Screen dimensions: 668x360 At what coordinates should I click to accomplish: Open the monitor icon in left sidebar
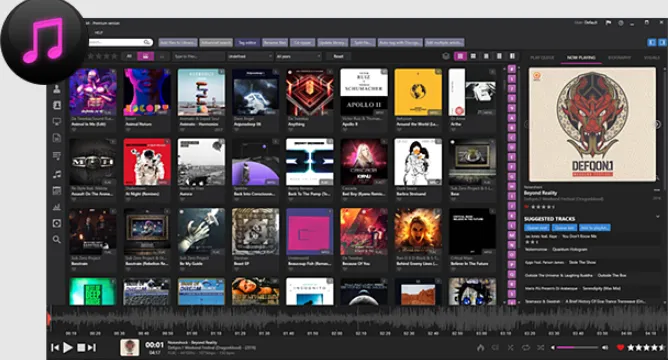coord(57,122)
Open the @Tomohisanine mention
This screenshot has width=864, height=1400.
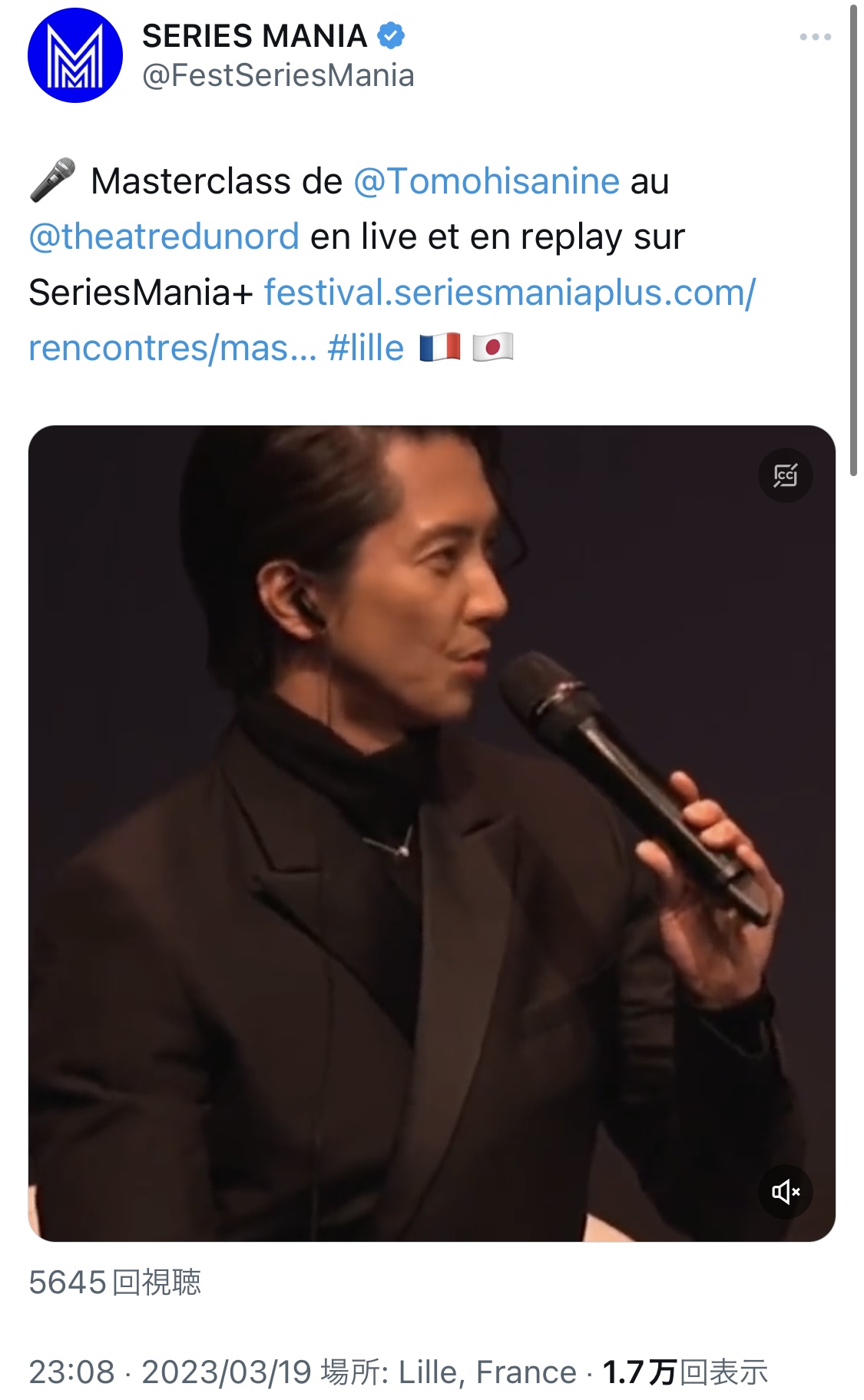coord(486,181)
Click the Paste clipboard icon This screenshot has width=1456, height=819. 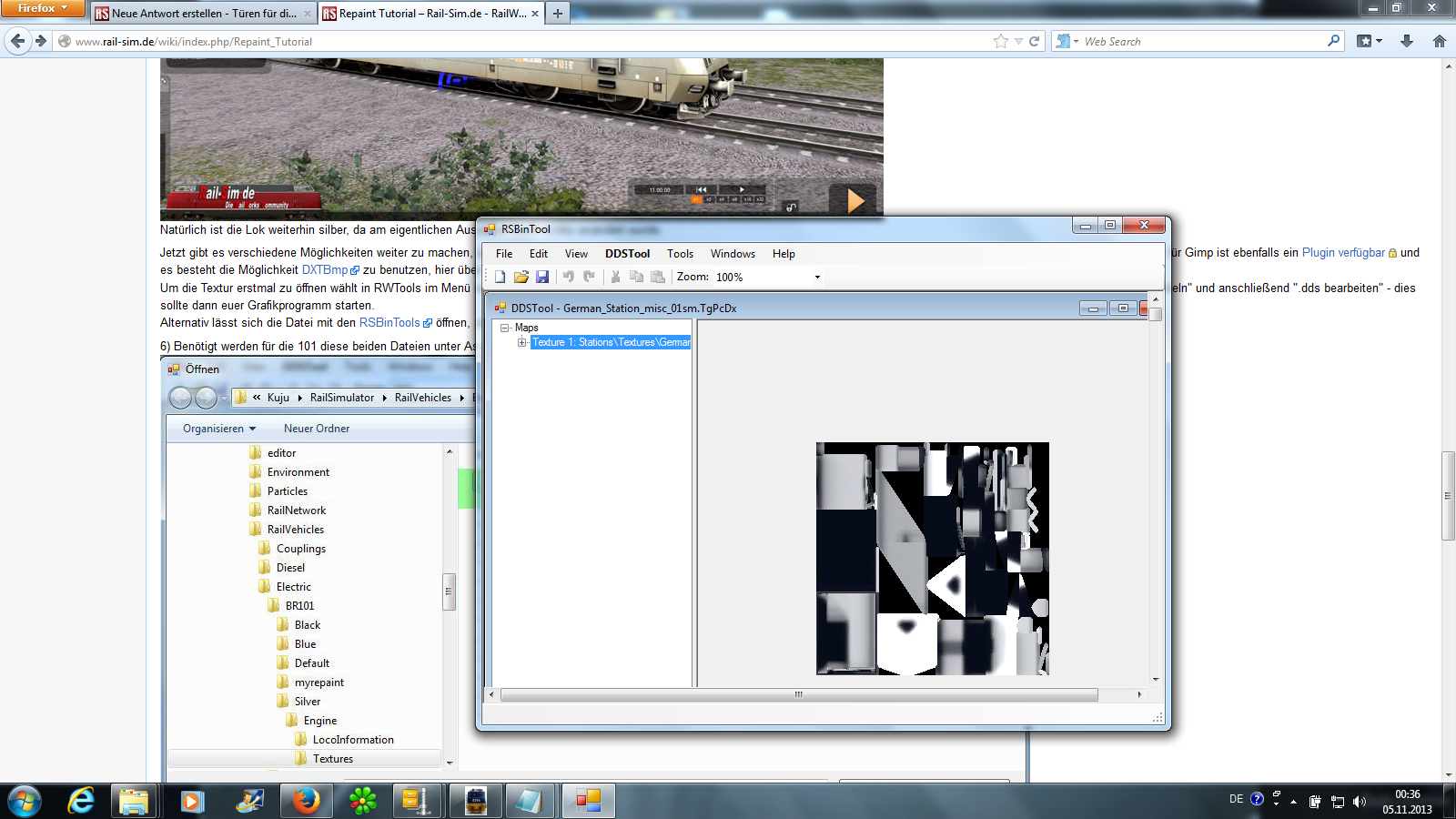[657, 277]
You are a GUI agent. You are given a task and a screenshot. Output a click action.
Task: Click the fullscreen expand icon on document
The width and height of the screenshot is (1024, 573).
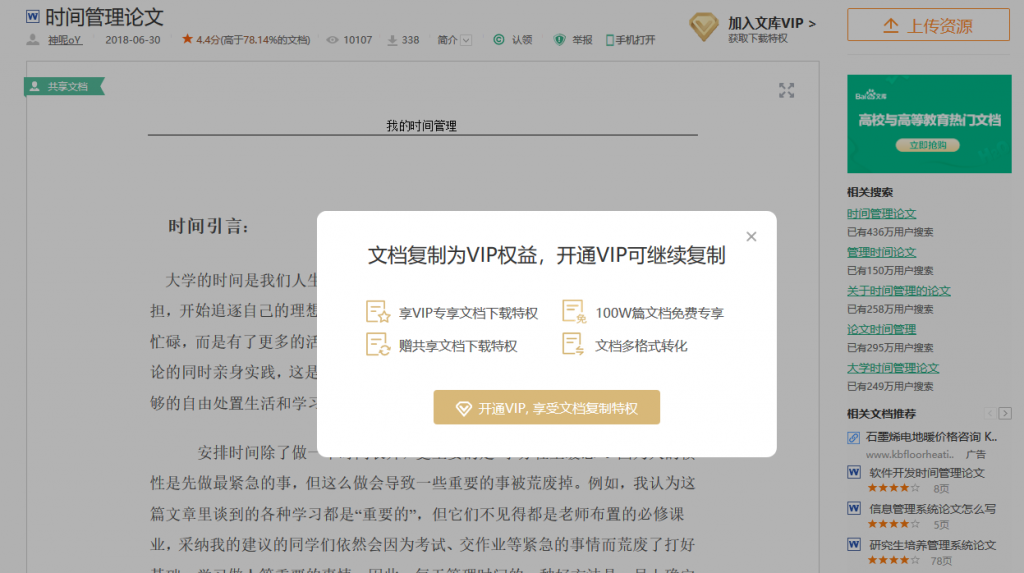click(787, 91)

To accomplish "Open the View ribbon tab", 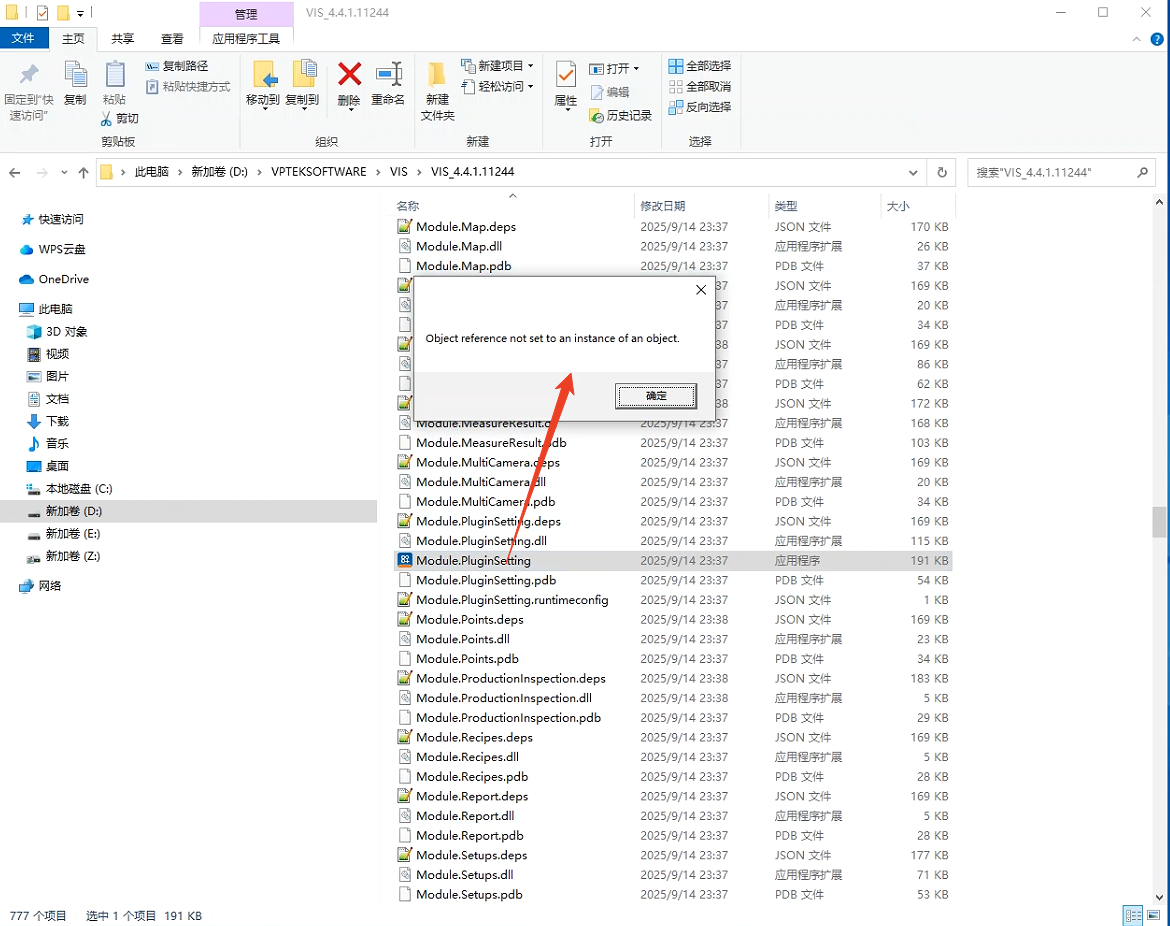I will click(172, 39).
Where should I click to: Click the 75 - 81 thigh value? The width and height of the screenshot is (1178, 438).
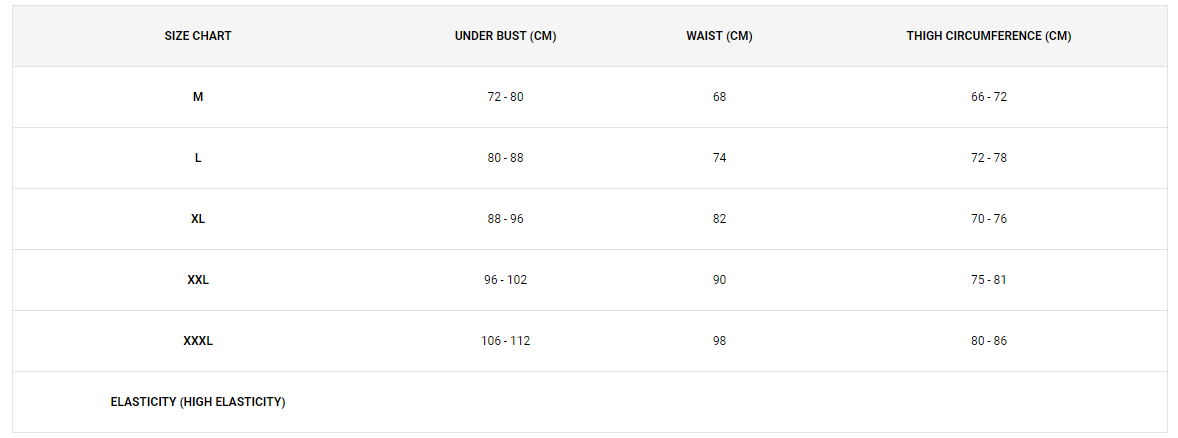[x=989, y=279]
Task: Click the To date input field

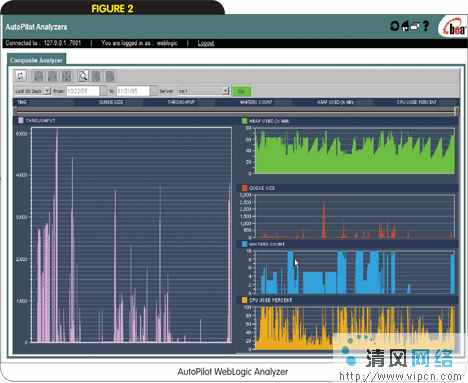Action: point(133,91)
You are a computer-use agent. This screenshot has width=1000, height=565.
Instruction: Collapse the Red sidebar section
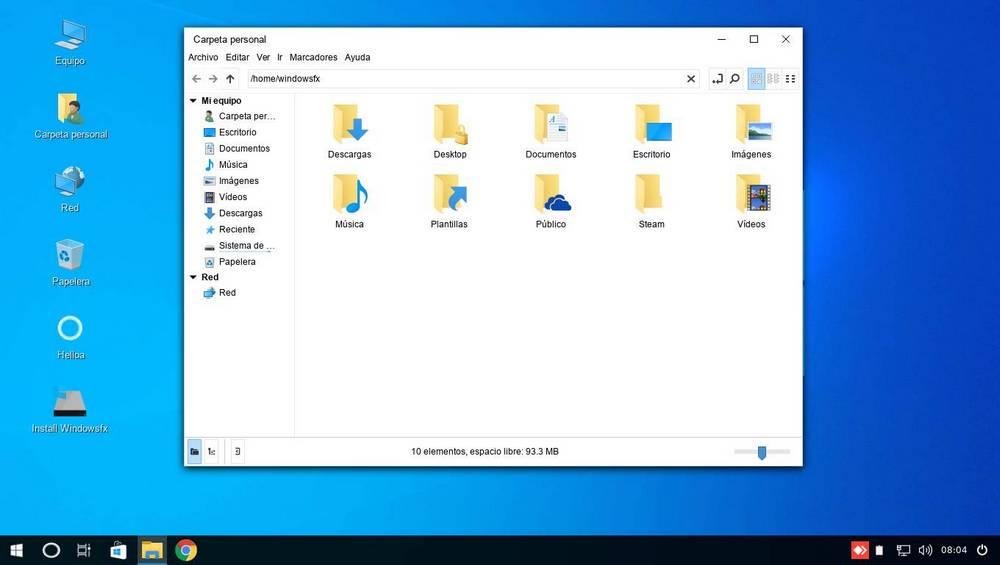[x=193, y=277]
########
> _Problem to work on_
Show every line of the entries above where the word "agent" occurs.

> _Written answer_
You are a GUI agent. You are given a task and a screenshot. Output a click action.
You are a computer-use agent. This screenshot has width=1000, height=565.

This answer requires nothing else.